Tal Leming’s MetricsMachine is a Cocoa application for powerful group based kerning. It lets the user to quickly run through a list of spacing or kerning pairs and edit them only using one hand. It allows for kerning group exceptions, such as when an accented glyph hits another glyph but it doesn’t when unaccented. When done kerning, the user can spit out sample kerning text to a PDF for printing and proofing. MetricsMachine was designed to do one thing and do it quickly and well without any extras. The program is always improving because it’s what Tal uses daily in his work.

Panel Discussion The panel discussion revolved around how type designers and foundries could ensure that their OpenType fonts would be compatible with software vendors’s text engines. Several options were discussed, from a ‘reference font’ that would allow software developers to test their products to ensure that they were displaying the reference font correctly, to each software developer allowing access to their text engines for testing, much like what can be done with Uniscribe from Microsoft, to software vendors publishing in a central place which OpenType features their products support. It was agreed that there was a need for something to be done, as the number of OpenType-aware applications is only going up, but a general agreement on the best method wasn’t reached. As a start, both David Lemon and Paul Nelson said that they would see what Adobe and Microsoft could do in terms of releasing more information to type designers and foundries. Gavin Drake from Quark said that if any font foundries wanted to send test fonts and cases to them they would be glad to test their text engine against them.

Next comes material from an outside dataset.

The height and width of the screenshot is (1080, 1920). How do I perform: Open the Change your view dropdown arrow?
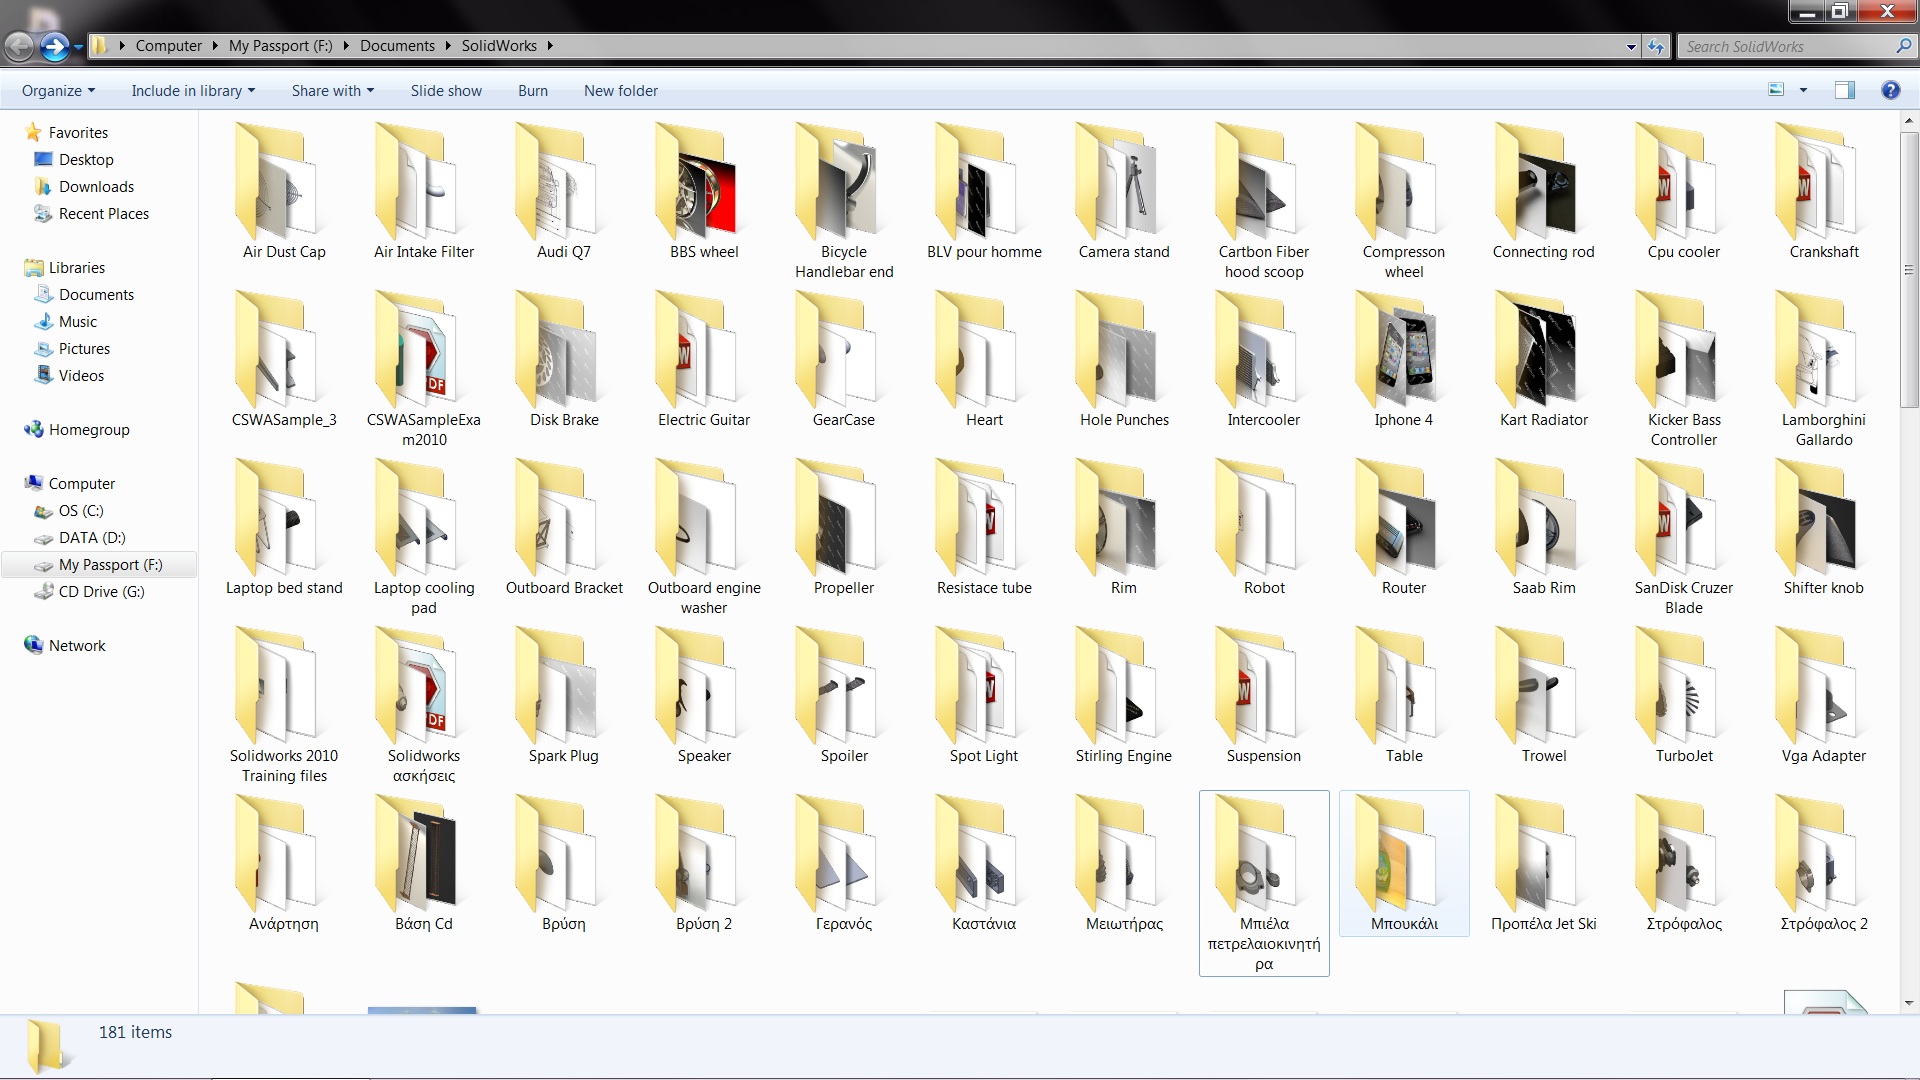1803,90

Announcement Linotype created a new award for the advancement of type technology called, simply enough, the Linotype Font Technology Award. The first went to David Lemon for his advocation and support of OpenType. He was quite surprised at the award, which was both a trophy of sorts and a framed piece of calligraphy by Hermann Zapf that had 1mm high capitols (Bruno Steinert said that Hermann put them there to prove that he still had that level of control).

Ben Kiel is a typeface designer and educator. He co-owns the independent foundry XYZ Type with Jesse Ragan. Previously he was a typeface designer at House Industries. He teaches at Washington University in Saint Louis and the Type@Cooper program in New York City.

One Comment

  1. nick shinn says:

    The thing that interests me most about OpenType is the contextual alternates feature, and I was not disappointed at Typotechnica.

    Christopher Slye’s talk was very informative and useful, and I was quite astounded by Adam Twardoch’s presentation on how he programmed the contextual substitutions in Zapfino Extra Pro.

    I was impressed by how an aesthetic sensibility of calligraphy and typography could inform the way that glyph classes and substitution sequences are configured.

    Once again, as with August Rosenberger (punchcutter of Optima and Palatino), Hermann Zapf is fortunate to have had some inspired “technical” assistance from Adam Twardoch in realizing Zapfino Extra Pro. Same thing for Ken Barber’s work on Ed Benguiat’s Ed Interloc.